Потом пришла Рита. Начала причитать, что, мол, с утра звонит, а трубку никто не берет и она уже подумала… а вдруг Наташа решила из окна… Или еще какую глупость…
Рита даже перекрестилась, чего раньше никогда не делала.
Рита была выгнана незамедлительно. Но она натолкнула на мысль, которая Наташе в голову не приходила.
Открыла окно – посмотрела вниз. Седьмой этаж.
Подумала одно: «Бред!» Дальше думать было лень.
Выпила коньяка. Стало чуть легче, то есть безразличней.
Пачка снотворного? Вены?
Страшно… Да и недостойно как-то. А если, не приведи господи, спасут – как же тогда жить?
Подумала: если Бог послал мне такое испытание под финал жизни, зачем же идти против Бога?
Удивилась: про Бога всегда редко думала, а в последнее время почему-то постоянно… Ну почему, почему люди вспоминают Господа только в минуты печали? Может, если бы они помнили о Нем всегда, если бы ощущали себя живущими в присутствии Бога, жизнь шла бы иначе? Может, тогда и СПИДа бы не было… Хотя при чем тут СПИД?

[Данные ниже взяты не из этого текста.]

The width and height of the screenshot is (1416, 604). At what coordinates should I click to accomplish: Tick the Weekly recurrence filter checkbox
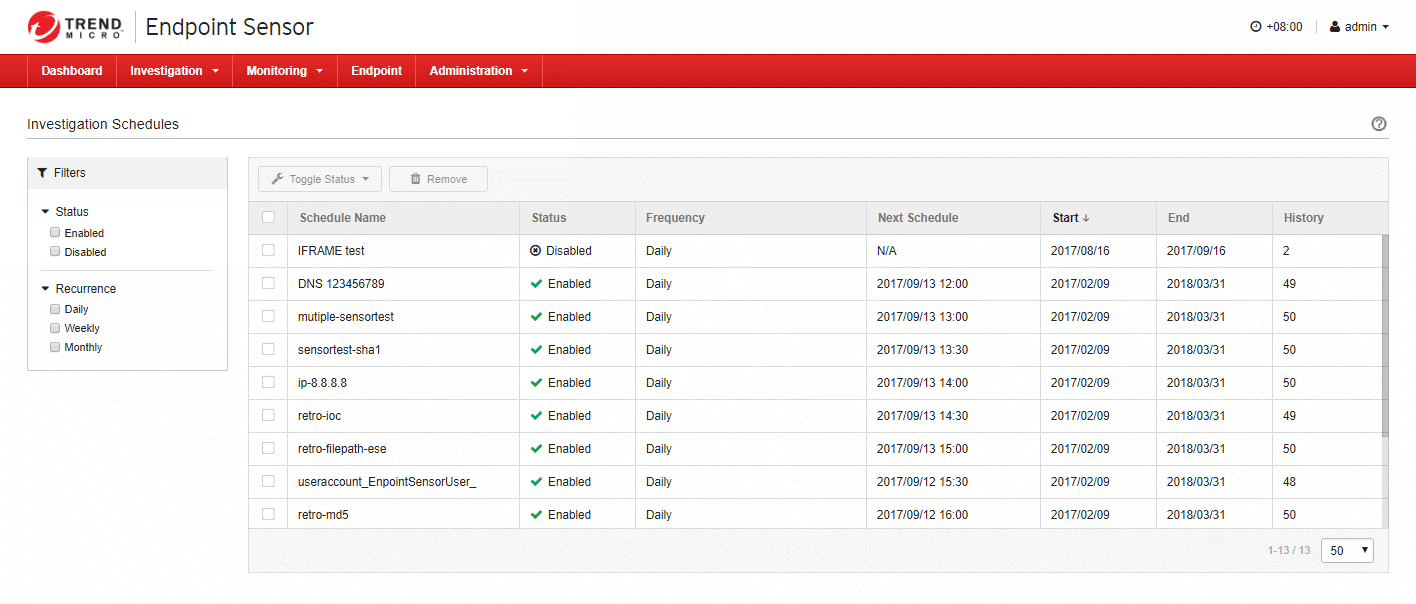point(56,328)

Развивать эту мысль сил не было.
Пила, спала, принимала душ.
Позвонила на работу, сказала, что простудилась.
– Надолго? – спросила секретарша Цветкова. Хотела сказать: «Навсегда», но по инерции брякнула:
– Максимум недельку.
– Выздоравливайте, – сказала добрая секретарша.
Наташа повесила трубку и разрыдалась.
И снова пила, спала, принимала душ.
И опять…
СОН
Наташа спала плохо. Красивым и теплым словом «сон» это нельзя было назвать: забытье, мираж, бред. Но уж никак не теплый сон.

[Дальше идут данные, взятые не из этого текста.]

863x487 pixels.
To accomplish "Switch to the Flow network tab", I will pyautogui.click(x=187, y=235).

Ложилась спать не потому, что хотелось, а потому, что было необходимо. Перед тем как лечь, зачем-то стояла голая перед зеркалом. И каждый раз ей казалось, что язвы на ее теле, которые ее так напугали в свое время, становятся больше, и голова болит все сильнее, и горло першит… Ощущение такое, будто в горле вырастает огромная язва, которая вот-вот разрастется до невероятных размеров, – и тогда совсем уж невозможно станет дышать.
Она зарывалась в сон, как в одеяло, только чтобы не видеть, не слышать окружающего мира. Но под одеялом было душно, страшно, темно. И во сне было точно так же: жутко, отвратительно и дышать нечем.
Просыпалась среди ночи от этого удушья. Казалось, что задыхается. Несколько минут пыталась прийти в себя.